The mentors and mentees meet formally six times a year for pizza lunches or dessert parties and during these meetings, they get to know each other not only as mentor-mentee pairs but also as a group.  There are also a handful of less formal meetings throughout the year. The most exciting and surprising thing that has come out of the mentor program has been the bonding of the 9th-grade mentees with their fellow classmates in the group, and the 12th-graders with their fellow mentors. 

Initial meetings of the mentor group are around group bonding and getting to know one another.  Students do ice-breaking activities and talk about their interests and activities outside of school.  As the students get to know each other a little bit better, we discuss topics of interest to them such as how to avoid procrastination and tips for better time management.  These meetings are often student-run with the older students sharing their strategies for specific projects and classes. It is amazing to see them finally write down and follow the advice that we as learning specialists and parents have given for years, only after it comes out of the mouth of another student!

We have had many memorable mentor meetings so far but two stand out in my mind as being very cathartic for students.  The first was organized by some 12th-graders and happened during a particularly stressful time of year. Upon walking into the meeting, I could sense the annoyance of some of the upperclassmen at having to be there when they had so much else to do.  Luckily, the students who organized the day’s activity created a guess-that-song-type game which the students all enjoyed. Interestingly, the game turned into an impromptu dance party with everyone (even Learning Specialists!) participating. It was awesome to see the students so engaged, with one of our tallest and shiest 12th-graders doing the “sprinkler” while another jumped in and did the “running man.”   I was so touched to see that even our most guarded and grumpy 9th-grader was busting some moves. The energy at the end of the meeting was palpably different than that at the beginning. Giving the students the time and space to laugh and dance was a great release and reminder that sometimes you need to take a little break and be silly. I know that they had a much better mindset and approach to their midterms right after that meeting.

Another mentor meeting that stands out was one where we used a program called Padlet, which anonymously projects student responses on to a computer screen.  We asked students to reflect on what they wish their parents understood about their learning differences, what they wish their friends understood about their learning differences and finally what they wish their teachers understood about their learning differences.  We used this technology because we wanted to be sensitive to students who might be hesitant about sharing these feelings with the group.  To our surprise, when we asked students if they wanted to expand on the ideas they had posted, many students, both 9th- and 12th-graders opened up about feeling misunderstood around their LD. An active and lively discussion followed and there seemed to be a sense of relief in the room that others were experiencing the same frustrations that they were.  All of us learned a lot that day, not least of all the learning specialists in the room!

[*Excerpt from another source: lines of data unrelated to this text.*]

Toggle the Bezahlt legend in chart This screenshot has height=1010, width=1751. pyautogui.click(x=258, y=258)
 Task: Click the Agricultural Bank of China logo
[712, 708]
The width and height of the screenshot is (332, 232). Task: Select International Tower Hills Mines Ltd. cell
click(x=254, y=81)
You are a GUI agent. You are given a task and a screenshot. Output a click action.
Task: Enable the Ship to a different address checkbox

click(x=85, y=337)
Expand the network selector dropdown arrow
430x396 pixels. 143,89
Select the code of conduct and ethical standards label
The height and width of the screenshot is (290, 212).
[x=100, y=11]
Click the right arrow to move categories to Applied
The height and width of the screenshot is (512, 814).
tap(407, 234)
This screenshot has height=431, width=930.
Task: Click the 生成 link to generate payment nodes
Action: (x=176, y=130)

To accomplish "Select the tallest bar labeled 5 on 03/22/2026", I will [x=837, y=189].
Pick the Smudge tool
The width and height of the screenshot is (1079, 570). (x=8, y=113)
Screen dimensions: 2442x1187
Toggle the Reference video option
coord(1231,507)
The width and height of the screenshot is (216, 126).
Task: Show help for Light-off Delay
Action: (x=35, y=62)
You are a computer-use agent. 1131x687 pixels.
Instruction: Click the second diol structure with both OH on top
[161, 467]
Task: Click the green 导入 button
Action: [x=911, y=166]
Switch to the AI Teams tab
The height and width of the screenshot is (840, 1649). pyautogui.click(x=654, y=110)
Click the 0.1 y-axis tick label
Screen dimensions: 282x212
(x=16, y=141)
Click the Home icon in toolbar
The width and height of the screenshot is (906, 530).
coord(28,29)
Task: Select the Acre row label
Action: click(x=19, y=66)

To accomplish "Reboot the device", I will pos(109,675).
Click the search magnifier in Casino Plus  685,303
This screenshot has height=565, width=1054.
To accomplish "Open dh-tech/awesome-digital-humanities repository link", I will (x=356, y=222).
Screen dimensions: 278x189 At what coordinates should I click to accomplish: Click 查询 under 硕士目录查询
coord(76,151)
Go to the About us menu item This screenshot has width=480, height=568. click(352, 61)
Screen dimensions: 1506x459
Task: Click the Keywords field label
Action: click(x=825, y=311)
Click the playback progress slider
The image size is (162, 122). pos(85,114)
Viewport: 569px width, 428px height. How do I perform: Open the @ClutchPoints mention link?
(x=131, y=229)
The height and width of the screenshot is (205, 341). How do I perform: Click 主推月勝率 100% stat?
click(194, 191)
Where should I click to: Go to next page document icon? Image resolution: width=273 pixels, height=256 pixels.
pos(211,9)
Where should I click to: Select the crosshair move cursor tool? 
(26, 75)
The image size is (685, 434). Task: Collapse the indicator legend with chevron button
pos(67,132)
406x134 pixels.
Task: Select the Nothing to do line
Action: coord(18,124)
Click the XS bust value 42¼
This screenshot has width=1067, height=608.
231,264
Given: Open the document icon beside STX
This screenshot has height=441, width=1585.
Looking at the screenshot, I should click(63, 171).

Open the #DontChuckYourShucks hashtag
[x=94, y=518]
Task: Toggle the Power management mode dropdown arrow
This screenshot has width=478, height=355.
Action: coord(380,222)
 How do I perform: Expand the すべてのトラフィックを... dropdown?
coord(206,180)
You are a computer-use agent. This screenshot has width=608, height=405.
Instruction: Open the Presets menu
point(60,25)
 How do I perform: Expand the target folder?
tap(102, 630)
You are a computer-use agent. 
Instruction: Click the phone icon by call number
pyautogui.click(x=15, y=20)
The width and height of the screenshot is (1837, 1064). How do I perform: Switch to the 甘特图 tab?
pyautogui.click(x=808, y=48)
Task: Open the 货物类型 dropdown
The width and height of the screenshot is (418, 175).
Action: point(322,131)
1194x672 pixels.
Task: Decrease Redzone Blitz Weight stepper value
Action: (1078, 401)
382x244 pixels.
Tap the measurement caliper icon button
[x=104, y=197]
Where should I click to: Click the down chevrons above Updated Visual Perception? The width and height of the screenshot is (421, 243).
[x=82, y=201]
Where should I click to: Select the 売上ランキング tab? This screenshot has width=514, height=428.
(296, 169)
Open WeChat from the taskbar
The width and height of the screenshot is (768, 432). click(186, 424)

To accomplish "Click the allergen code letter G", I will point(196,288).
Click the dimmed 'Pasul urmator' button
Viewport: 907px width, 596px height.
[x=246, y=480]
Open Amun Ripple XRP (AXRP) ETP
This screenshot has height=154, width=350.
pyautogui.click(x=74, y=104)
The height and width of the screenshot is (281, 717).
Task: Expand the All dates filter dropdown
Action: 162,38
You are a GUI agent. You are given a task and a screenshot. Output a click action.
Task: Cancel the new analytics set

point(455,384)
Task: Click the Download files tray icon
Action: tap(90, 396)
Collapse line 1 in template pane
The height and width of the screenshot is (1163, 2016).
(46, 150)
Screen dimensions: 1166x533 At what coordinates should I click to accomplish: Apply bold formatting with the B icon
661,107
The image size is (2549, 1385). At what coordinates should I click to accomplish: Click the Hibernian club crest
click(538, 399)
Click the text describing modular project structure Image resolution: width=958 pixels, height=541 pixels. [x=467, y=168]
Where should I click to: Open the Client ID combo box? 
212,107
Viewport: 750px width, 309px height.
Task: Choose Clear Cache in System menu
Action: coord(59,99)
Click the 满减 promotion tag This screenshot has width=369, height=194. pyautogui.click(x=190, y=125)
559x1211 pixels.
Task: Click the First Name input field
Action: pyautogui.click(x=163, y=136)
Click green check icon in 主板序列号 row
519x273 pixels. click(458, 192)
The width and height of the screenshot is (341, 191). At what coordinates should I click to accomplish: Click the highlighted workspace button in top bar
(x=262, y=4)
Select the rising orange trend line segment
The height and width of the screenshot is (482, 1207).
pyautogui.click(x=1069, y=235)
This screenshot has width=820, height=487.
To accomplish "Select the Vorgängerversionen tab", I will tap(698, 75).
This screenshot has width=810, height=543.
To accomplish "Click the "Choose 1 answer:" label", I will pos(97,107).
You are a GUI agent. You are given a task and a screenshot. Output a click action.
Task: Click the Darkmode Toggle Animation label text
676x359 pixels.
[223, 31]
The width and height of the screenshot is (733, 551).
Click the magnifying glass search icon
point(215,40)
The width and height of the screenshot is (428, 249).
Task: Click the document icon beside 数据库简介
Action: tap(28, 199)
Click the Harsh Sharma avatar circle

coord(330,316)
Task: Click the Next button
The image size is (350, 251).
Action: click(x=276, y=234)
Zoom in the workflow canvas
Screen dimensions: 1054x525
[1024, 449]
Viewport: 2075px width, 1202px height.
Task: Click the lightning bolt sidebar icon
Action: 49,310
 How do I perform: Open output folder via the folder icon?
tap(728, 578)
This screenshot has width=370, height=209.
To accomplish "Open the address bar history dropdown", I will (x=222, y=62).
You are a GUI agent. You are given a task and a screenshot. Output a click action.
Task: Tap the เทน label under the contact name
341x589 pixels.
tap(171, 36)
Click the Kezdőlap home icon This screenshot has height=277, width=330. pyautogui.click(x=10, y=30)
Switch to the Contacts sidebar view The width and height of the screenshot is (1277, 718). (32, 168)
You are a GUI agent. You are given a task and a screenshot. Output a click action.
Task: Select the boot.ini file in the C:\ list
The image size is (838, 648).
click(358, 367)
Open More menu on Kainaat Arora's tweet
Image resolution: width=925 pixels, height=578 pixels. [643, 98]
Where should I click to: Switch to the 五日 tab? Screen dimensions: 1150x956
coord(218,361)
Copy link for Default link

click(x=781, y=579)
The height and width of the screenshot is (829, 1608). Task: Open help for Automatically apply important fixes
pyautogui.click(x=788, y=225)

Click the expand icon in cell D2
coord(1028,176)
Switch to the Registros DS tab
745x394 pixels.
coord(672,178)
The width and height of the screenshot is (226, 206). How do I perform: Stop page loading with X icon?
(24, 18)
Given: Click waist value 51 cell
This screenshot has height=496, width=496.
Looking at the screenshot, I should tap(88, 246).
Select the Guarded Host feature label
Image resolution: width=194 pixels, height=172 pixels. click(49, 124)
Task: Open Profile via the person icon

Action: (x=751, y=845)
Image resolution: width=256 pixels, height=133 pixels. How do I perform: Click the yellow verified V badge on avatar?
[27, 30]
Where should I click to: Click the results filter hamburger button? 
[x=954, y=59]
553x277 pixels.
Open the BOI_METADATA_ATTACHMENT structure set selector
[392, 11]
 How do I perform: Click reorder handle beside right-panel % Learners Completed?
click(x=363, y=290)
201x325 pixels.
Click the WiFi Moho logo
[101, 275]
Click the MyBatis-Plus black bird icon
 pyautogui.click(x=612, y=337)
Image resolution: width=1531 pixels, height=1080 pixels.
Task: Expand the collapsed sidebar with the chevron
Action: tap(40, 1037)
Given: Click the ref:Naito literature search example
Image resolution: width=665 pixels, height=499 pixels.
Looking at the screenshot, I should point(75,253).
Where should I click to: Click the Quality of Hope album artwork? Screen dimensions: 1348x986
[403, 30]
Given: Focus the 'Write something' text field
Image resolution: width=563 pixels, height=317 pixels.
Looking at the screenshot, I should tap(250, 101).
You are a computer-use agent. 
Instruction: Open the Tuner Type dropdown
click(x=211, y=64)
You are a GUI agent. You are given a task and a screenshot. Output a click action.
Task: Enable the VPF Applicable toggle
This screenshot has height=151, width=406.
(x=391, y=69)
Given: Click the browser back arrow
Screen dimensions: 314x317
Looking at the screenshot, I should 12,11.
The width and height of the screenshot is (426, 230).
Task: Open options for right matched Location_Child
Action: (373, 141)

Based on my years working with students with learning differences in many different types of schools, I know that it is very rare to have these types of experiences, where students can let their guard down and really be honest about who they are.  It is not an accident that these programs work so well at The Bay School. There is a culture at Bay that promotes honesty, self-reflection, and non-judgmental kindness and because of this, students can be loud and proud about having learning differences.  They recognize that the student in the seat next to them is extremely brilliant and understands things on a very profound level, even if they have difficulty spelling. What I find really refreshing and unique about Bay is that students see each other’s strengths and weaknesses and are able to respect both.

I continue to learn something new from students and parents each day in my role as a learning specialist at Bay.  I feel grateful to be working in a community with such wise and giving members. The Bay School is a very special place.